Mortgage rates are influenced by the official cash rate, which is determined by the Reserve Bank of Australia (RBA) at its monthly board meeting on the first Tuesday of every month, except for January.

The official cash rate is the interest rate that banks charge other banks to borrow money. If the RBA cuts the cash rate, the interest rate banks are charged when they borrow from other banks is reduced. Likewise, if the cash rate is hiked, the interest rate banks are charged will go up.

If banks can save money from reduced interest rates, they will often pass on some or all of these savings to their variable rate home loan customers – although they are not required to. They can also choose to pass on a cash rate rise by increasing mortgage interest rates.

What is a mortgage rate?

The interest rate on a home loan is sometimes called the mortgage rate. This percentage indicates how much interest the lender will charge you with each home loan repayment. Your interest rate is effectively the “cost” of “buying” the money you’re using to buy a property – the higher your mortgage rate, the more your home loan repayments may cost.

Using a home loan calculator, you can estimate how much your home loan repayments may cost, based on your mortgage rate, loan term, and loan amount. This may also be affected by whether you’re making principal and interest repayments or interest-only repayments, if you have a fixed rate or variable rate mortgage, and any fees and other charges that may apply.

Do you compare mortgages using the comparison or advertised rate?

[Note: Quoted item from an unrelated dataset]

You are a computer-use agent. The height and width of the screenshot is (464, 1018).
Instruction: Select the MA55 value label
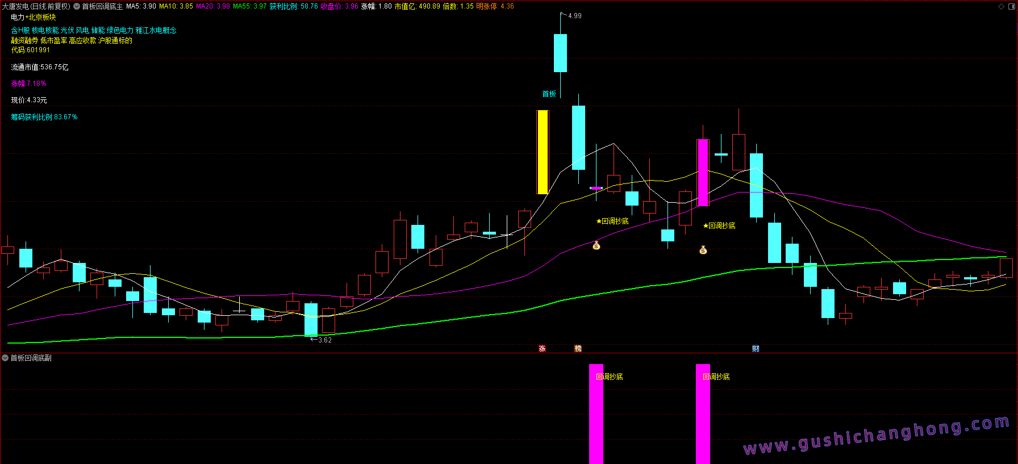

A lot of Australians compare home loans using the advertised interest rate, which indicates how much interest you’ll be charged on your mortgage repayments. The lower your rate, the cheaper your home loan should be.

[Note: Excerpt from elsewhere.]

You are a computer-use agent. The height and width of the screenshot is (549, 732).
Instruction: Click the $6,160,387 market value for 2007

However, interest charges aren’t the only cost associated with home loans. Most mortgage lenders also charge fees on their home loans. A mortgage with a low interest rate and high fees can sometimes cost more than a mortgage with a high interest rate and low fees.

A home loan’s comparison rate combines the cost of interest with the cost of standard fees and charges into a single percentage rate. Mortgage lenders are required to display a comparison rate alongside their advertised rate to better indicate the home loan’s overall cost.

Keep in mind that to ensure consistency, all comparison rates are calculated assuming a $150,000 principal and interest mortgage with a 25 year term. As your home loan may be different, the comparison rate may not accurately reflect exactly how much your home loan may cost. Also, the comparison rate doesn’t include every home loan fee and charge, so it’s still important to compare home loans and read the fine print before you apply.

If a mortgage rate changes, will it affect your repayments?

If you have a variable rate home loan, changes to your mortgage rate may affect the cost of your repayments. Rising interest rate could cost you more in interest charges, while interest rate cuts could see you paying less interest on your home loan.

If you have a fixed rate home loan, your interest charges will stay the same during the fixed interest period, regardless of whether the lender’s variable rates rise or fall. Once the fixed rate term expires, your loan will revert to a variable rate, so be prepared in case of bill shock.

Is the lowest home loan rate always the cheapest?

The home loan with the lowest interest rate may not always be the cheapest mortgage option for you. Sometimes a home loan with a low interest rate may charge high fees, which may cost more in total than a mortgage with a higher interest rate and no fees.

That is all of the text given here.